REQUIREMENTS:
1. In the debate excerpt, which amendment seeks to remove an important provision from the Government's amendment?
2. According to the debate excerpt, why should a person who is abusive to an employer at a job interview be unable to count attending that interview as an active job step? Answer in one to three sentences.

Lord Harmsworth: From the point of view of an employer someone's appearance may be important. An employer has a right to expect a standard which would not upset a customer. From that point of view an employee's appearance may be relevant. I personally think that too much attention should not be paid to the kind of controls which this part of the Bill provides because reasonableness usually prevails.

Lord Mackay of Ardbrecknish: My noble friend has just made a common-sense point. Amendment No. 32 seeks to remove an important provision from the Government's amendment and so from the Bill. I wish to give the Committee a quick and clear indication of our intentions in this area. I am sure that the Committee will agree with me that the majority of jobseekers are committed to looking for work and make every effort to try to find a job. They would not dream of undermining their chances of obtaining a job by their behaviour or by deliberately presenting a certain appearance or dressing in a certain way which they knew would make them unacceptable to the employer.

However, there are unfortunately a few people who are not prepared to put their best efforts into finding work and who are prepared to sabotage their chances of finding employment. It is surely right that if someone undermines his chances of obtaining employment—for example, by being abusive to an employer at a job interview—he should certainly not be able to claim that attending that interview is an active job step. We want to make sure through the regulations that people in this minority group cannot, on the one hand, undermine their chances of getting a job while still claiming that the very activities that they have undermined are active jobsearch steps.

DATA SHOWN:
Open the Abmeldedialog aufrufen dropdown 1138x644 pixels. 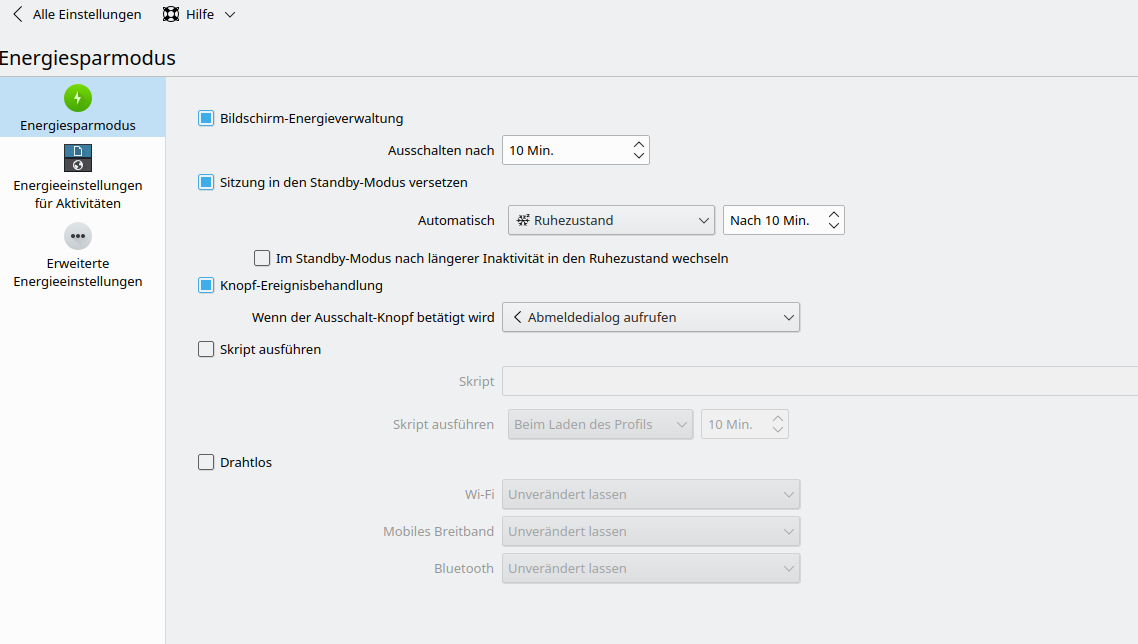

---

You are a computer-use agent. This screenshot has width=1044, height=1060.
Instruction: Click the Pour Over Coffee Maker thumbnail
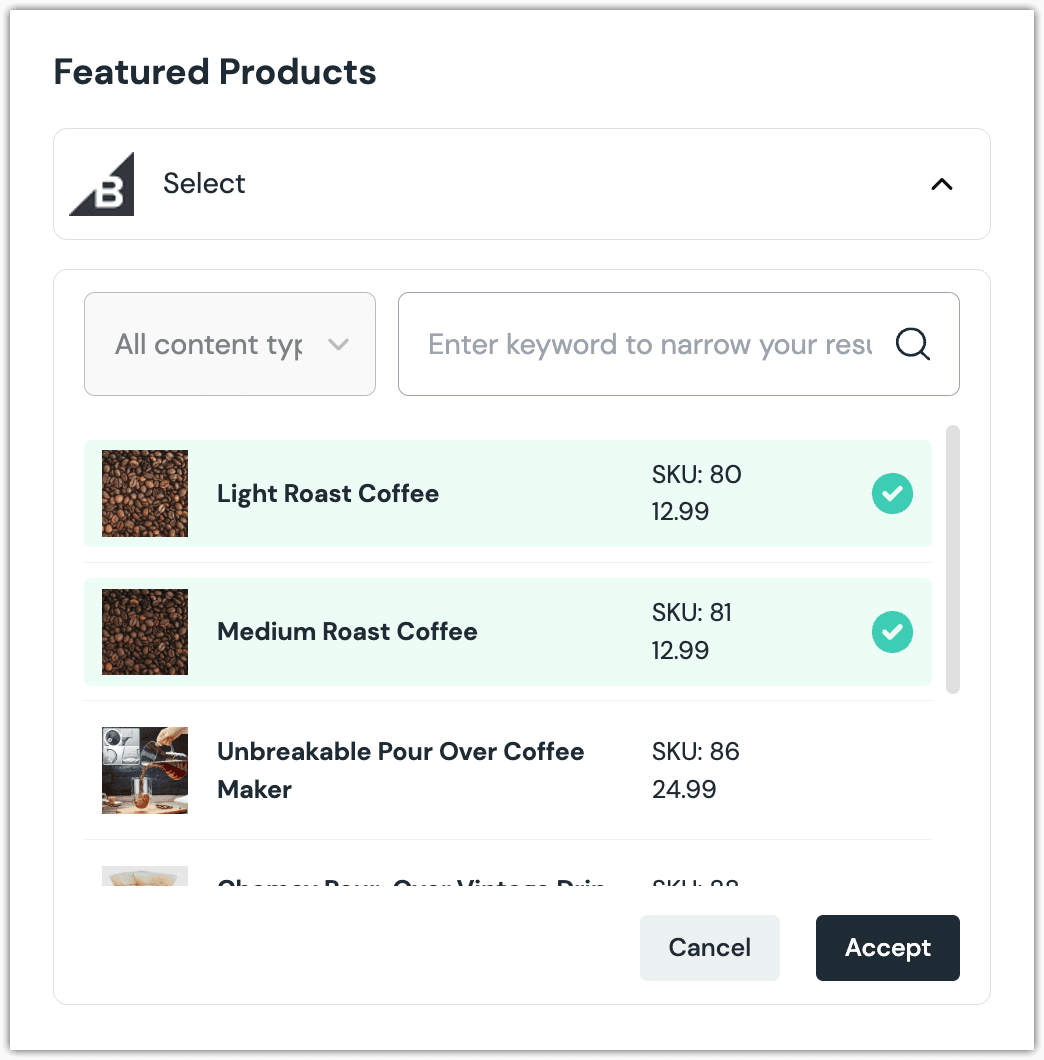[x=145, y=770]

RESPONSE LIST:
1. Amendment No. 32.

2. By being abusive, that person has undermined his own chances of obtaining employment. The regulations are meant to ensure that people in this minority cannot undermine their chances of getting a job while still claiming the very activities they have undermined as active jobsearch steps.